WHAT IS EXPECTED: Rescale the records from the line with "[Todos os filtros] (76, 148)" up to and including the line with "bandejas alimentares mercado (542, 2317)". Give only those lines again in full, keeping the wording that precedes each answer, and multiply every coordinate in the answers by 0.85, rounding to whole numbers with halves going up.

SUPPLIED MATERIAL:
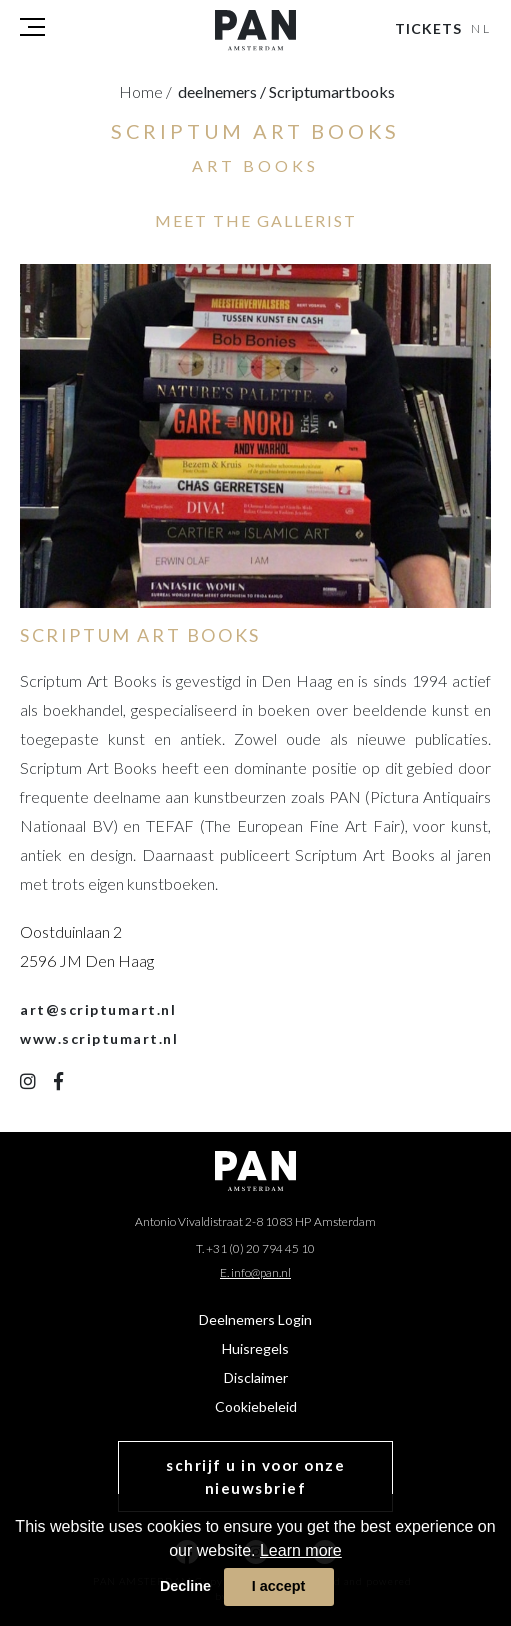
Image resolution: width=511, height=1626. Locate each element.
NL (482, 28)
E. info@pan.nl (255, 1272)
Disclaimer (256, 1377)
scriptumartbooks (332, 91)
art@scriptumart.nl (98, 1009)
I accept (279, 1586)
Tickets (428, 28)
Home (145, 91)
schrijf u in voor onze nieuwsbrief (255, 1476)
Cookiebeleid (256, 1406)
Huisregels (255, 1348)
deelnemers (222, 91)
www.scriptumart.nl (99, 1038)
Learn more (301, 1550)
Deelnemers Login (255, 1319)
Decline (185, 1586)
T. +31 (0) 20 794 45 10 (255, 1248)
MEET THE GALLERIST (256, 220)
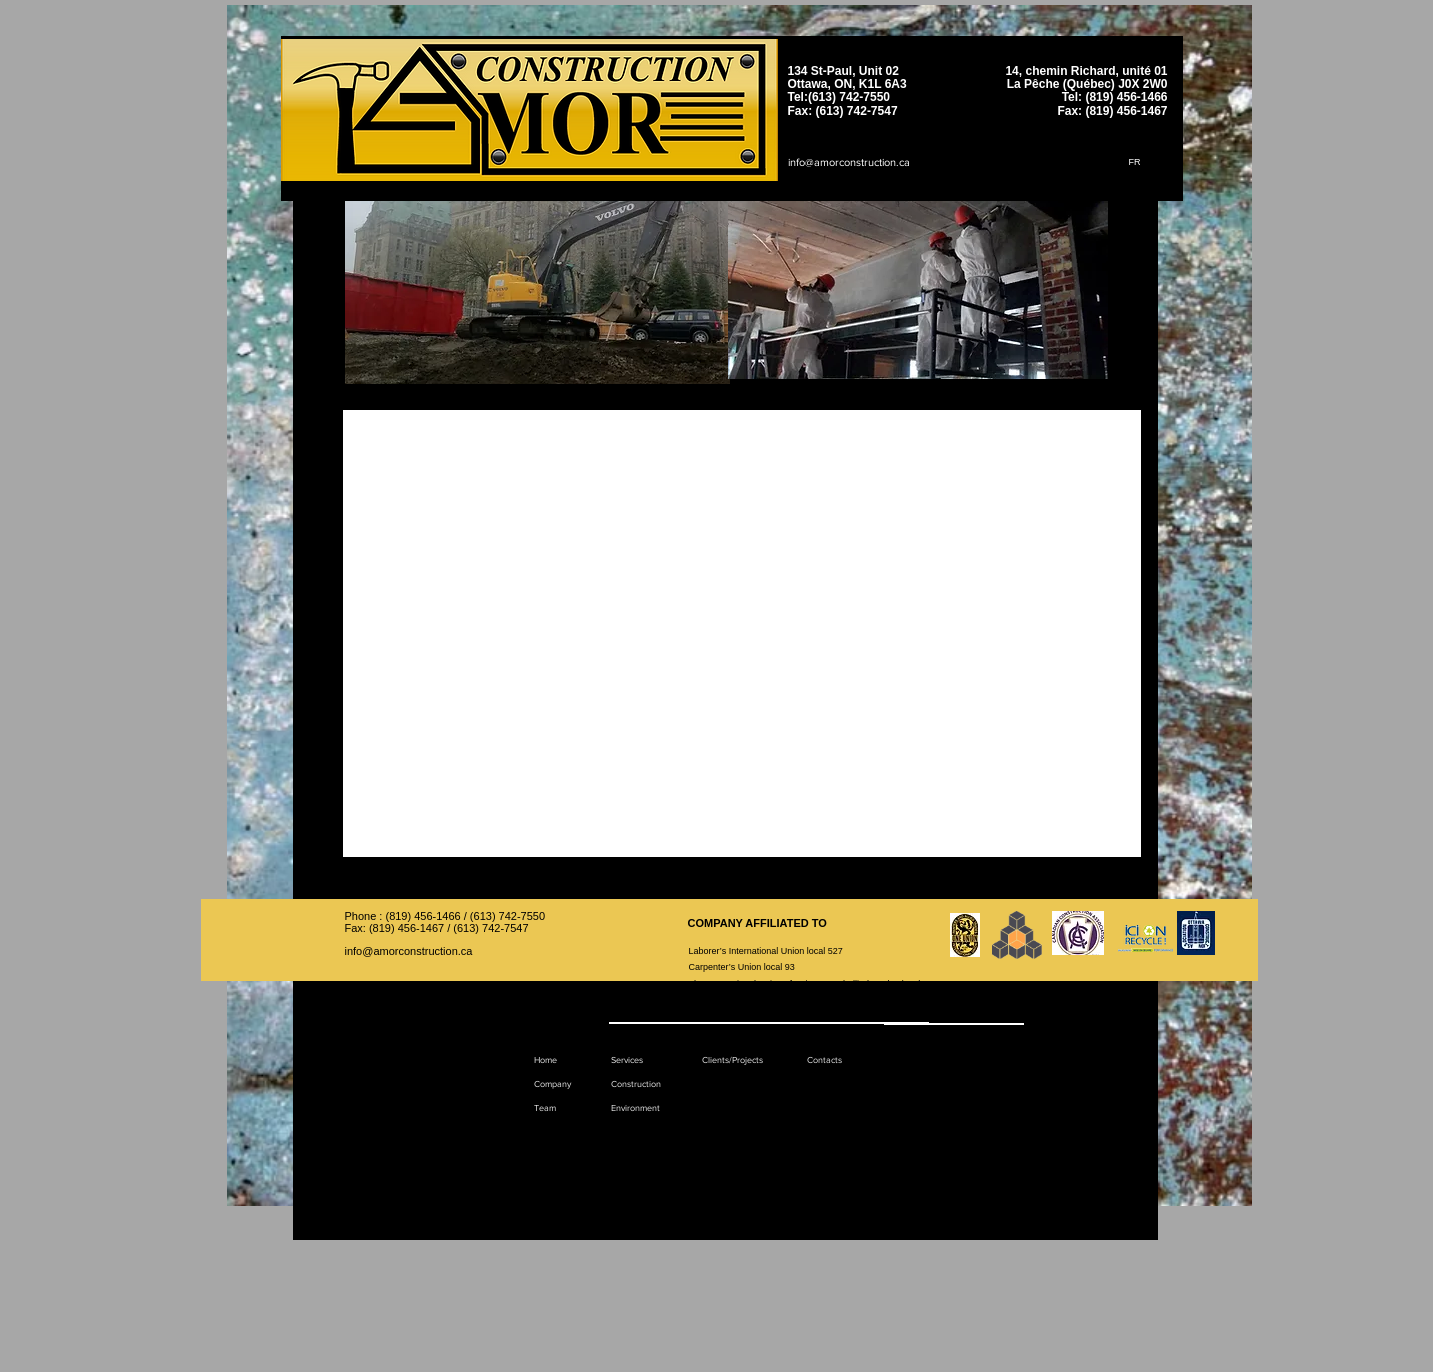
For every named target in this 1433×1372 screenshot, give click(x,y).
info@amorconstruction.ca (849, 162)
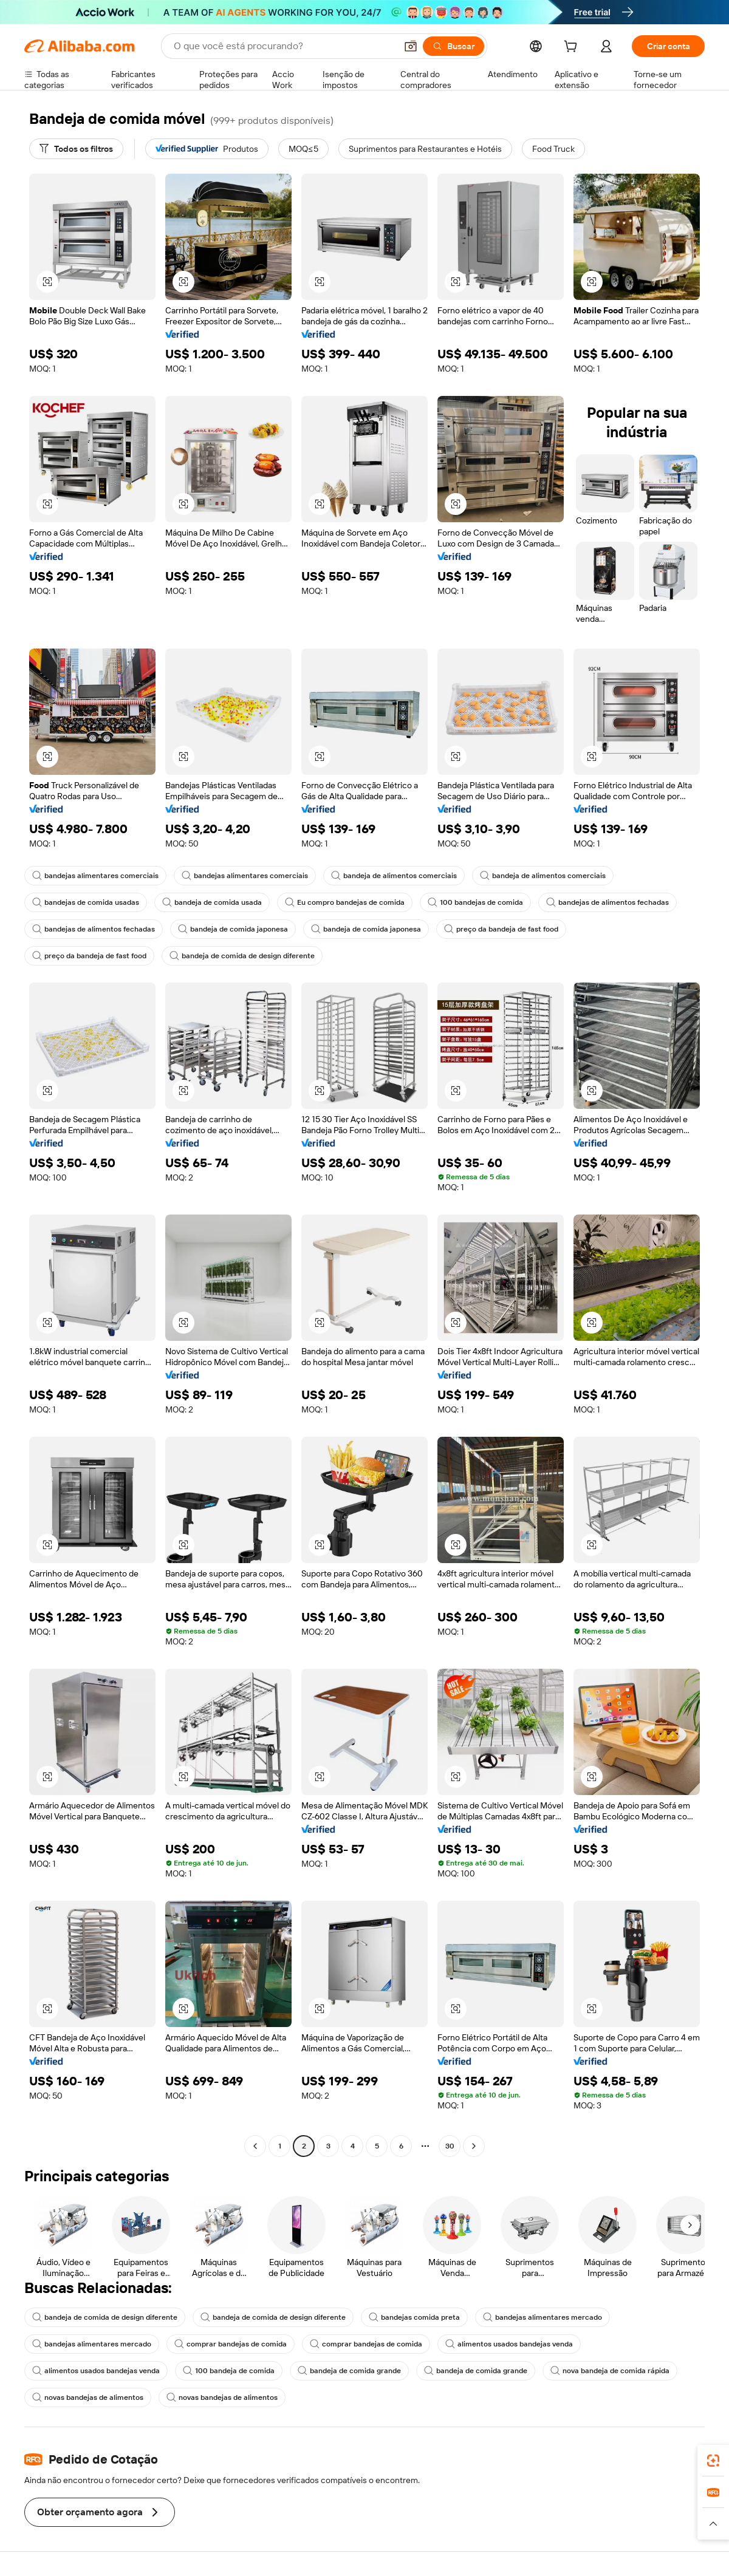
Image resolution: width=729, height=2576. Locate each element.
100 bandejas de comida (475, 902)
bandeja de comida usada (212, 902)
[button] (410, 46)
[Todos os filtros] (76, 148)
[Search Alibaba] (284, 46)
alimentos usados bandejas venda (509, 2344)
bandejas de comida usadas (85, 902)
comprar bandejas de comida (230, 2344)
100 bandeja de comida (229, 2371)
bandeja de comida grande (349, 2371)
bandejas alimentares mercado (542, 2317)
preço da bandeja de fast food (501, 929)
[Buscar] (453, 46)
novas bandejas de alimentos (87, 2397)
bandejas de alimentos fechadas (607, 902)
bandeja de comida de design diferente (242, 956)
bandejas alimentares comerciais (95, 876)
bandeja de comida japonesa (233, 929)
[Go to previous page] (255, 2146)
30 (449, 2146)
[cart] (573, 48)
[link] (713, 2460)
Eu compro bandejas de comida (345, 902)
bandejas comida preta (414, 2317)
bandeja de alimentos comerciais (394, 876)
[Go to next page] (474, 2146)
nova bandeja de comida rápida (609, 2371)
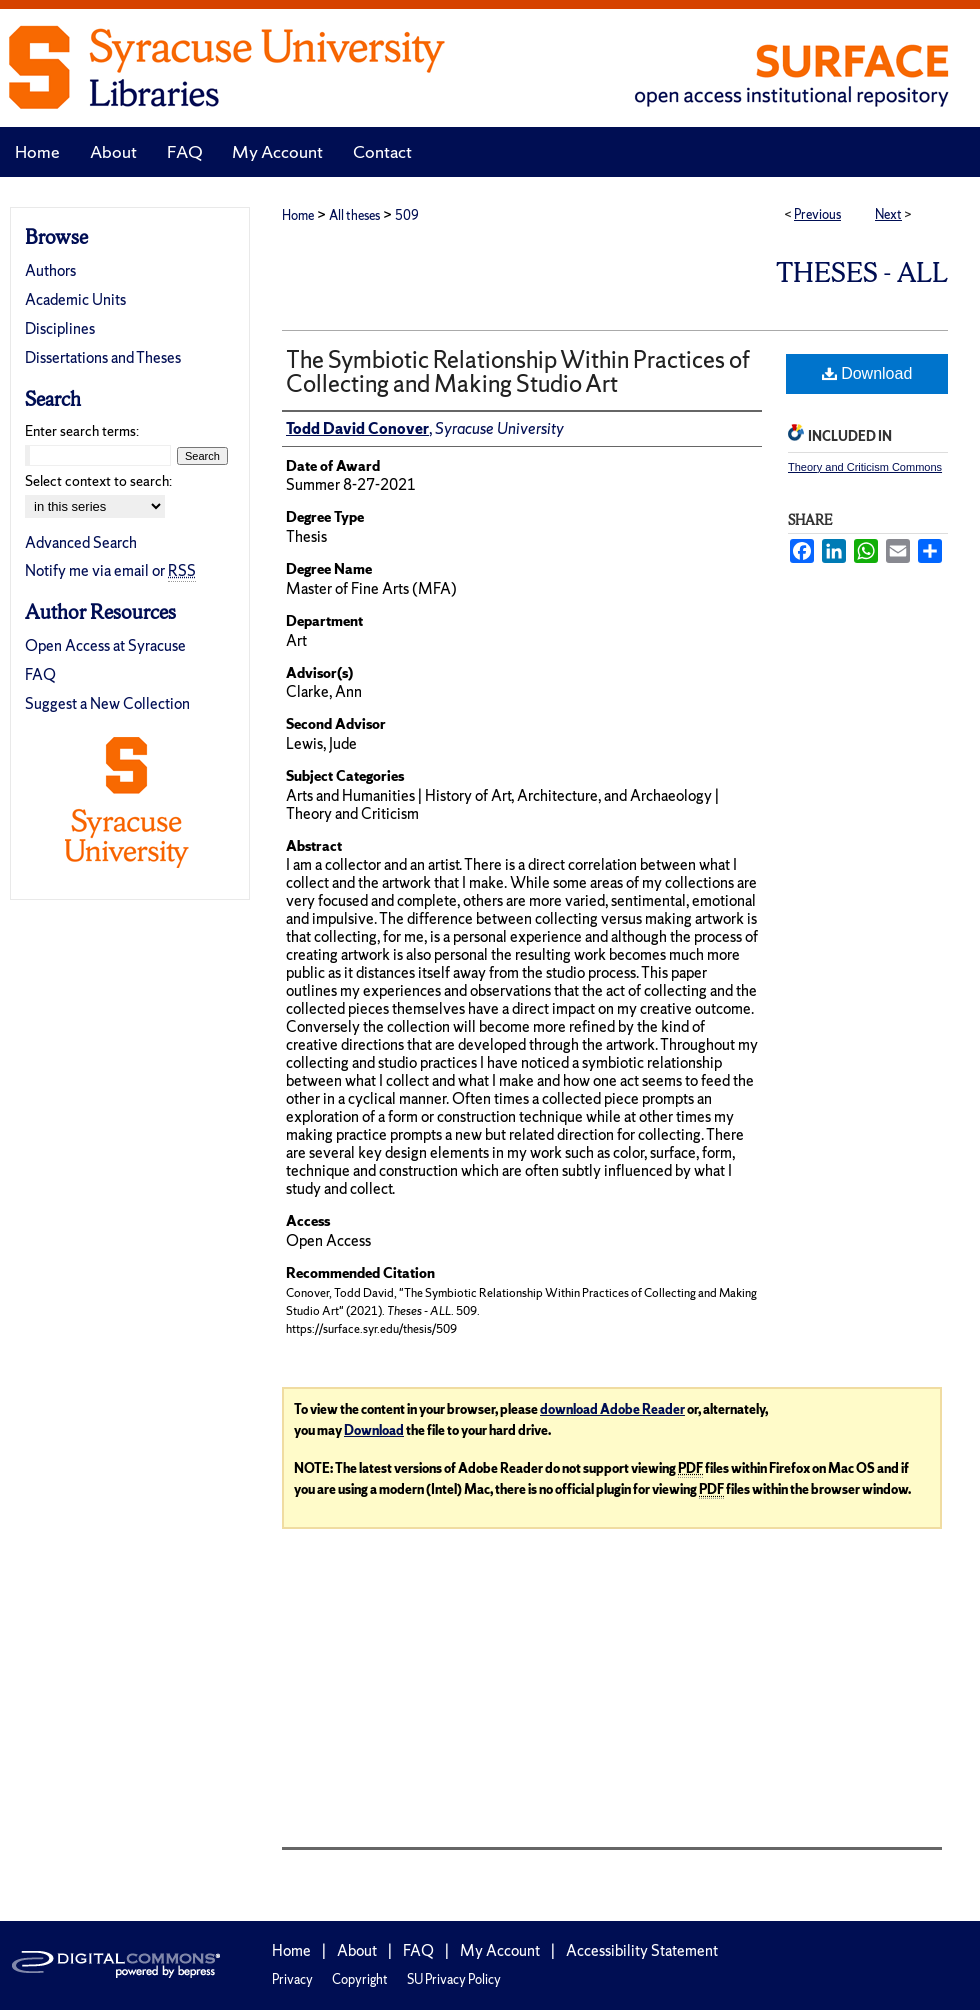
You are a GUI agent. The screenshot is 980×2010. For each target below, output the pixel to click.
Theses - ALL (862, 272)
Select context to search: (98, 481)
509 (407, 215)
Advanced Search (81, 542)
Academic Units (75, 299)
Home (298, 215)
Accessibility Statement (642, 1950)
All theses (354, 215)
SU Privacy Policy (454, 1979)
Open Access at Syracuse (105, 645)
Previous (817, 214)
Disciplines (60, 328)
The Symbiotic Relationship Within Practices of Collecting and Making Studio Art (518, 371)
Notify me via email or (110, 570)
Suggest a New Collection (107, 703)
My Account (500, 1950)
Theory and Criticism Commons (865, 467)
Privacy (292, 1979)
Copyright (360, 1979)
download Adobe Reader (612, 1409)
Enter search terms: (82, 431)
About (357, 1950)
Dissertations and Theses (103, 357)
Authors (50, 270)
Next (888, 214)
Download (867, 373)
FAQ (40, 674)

WRITTEN RESPONSE:
[Todos os filtros] (65, 126)
[Search Alibaba] (241, 39)
alimentos usados bandejas venda (433, 1992)
bandejas de comida usadas (72, 767)
comprar bandejas de comida (196, 1992)
100 bandeja de comida (195, 2015)
bandeja de comida grande (297, 2015)
bandejas alimentares mercado (461, 1969)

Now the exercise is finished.